Talvez não seja coincidência que quatro governos na região que começaram a colaborar com o BRI tenham caído, e que seus substitutos em três deles estejam ansiosos por melhores relações com os Estados Unidos. Isso inclui Shehbaz Sharif, que chegou ao poder no Paquistão em abril de 2022 com a destituição de Imran Khan (agora na prisão), Ranil Wickremesinghe, que chegou brevemente ao poder no Sri Lanka em julho de 2022 após desconsiderar um levante em massa que tinha outras ideias além da instalação de um partido com apenas um membro no parlamento (o próprio Wickremesinghe), e KP Sharma Oli, que chegou ao poder em julho de 2024 no Nepal após uma reorganização parlamentar que removeu os maoístas do poder.

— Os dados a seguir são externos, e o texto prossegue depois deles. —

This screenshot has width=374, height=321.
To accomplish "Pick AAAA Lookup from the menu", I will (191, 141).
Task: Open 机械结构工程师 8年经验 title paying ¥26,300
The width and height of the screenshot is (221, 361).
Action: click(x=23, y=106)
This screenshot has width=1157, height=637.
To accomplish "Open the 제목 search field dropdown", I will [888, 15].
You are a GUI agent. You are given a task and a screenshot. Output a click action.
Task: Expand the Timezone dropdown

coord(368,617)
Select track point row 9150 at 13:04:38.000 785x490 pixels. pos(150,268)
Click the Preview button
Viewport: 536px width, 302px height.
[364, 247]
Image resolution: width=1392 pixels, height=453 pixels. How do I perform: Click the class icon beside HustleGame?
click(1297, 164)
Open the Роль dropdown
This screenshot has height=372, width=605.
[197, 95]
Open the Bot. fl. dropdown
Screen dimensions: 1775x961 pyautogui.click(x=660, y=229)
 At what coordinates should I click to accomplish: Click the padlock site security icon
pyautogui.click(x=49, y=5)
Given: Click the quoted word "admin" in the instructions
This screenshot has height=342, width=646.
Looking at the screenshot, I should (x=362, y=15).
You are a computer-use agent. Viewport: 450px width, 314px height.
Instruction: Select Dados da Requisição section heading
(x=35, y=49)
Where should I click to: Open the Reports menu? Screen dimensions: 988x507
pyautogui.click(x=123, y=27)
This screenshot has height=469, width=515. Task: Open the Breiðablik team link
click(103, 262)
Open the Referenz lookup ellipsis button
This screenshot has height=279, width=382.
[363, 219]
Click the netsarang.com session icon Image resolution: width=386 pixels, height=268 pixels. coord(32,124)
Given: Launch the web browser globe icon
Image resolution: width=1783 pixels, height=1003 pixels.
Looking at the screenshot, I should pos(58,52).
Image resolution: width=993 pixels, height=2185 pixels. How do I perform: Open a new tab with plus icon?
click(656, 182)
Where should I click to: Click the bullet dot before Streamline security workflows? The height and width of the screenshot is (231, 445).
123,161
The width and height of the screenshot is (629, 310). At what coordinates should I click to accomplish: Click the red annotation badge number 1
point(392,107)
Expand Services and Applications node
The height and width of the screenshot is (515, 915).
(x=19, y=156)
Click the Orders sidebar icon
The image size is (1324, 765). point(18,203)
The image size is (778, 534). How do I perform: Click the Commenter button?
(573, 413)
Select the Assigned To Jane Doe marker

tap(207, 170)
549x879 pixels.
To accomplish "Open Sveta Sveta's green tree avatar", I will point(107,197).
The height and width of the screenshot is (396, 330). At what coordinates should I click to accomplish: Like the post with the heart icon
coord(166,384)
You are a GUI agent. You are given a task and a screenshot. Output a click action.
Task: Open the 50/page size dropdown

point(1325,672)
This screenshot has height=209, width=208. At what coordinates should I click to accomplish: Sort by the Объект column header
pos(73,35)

Qual será o papel que a remoção de Sheikh Hasina desempenhará nos cálculos na região só poderá ser avaliado após as eleições sob o governo interino. Mas não há dúvida de que essas decisões em Dhaka não têm suas implicações regionais e globais.

Os estudantes dependem do poder das manifestações em massa para sua legitimidade. O que eles não têm é uma pauta para Bangladesh, razão pela qual os velhos tecnocratas neoliberais já estão nadando como tubarões em torno do governo interino. Em suas fileiras estão aqueles que favorecem o BNP e os islamistas. Qual será o papel que eles desempenharão ainda está por ser visto.

Se agora o comitê estudantil formar um bloco com os sindicatos, particularmente os sindicatos de trabalhadores da indústria de vestuário, há a possibilidade de que possam, de fato, formar a abertura para a construção de um novo Bangladesh democrático e centrado nas pessoas. Se não conseguirem construir esse bloco histórico, eles podem ser empurrados para o lado, assim como os estudantes e trabalhadores no Egito, e talvez tenham que entregar seus esforços aos militares e a uma elite que apenas mudou de camiseta.

Vijay Prashad é historiador e jornalista indiano, diretor geral do Instituto Tricontinental de Pesquisa Social.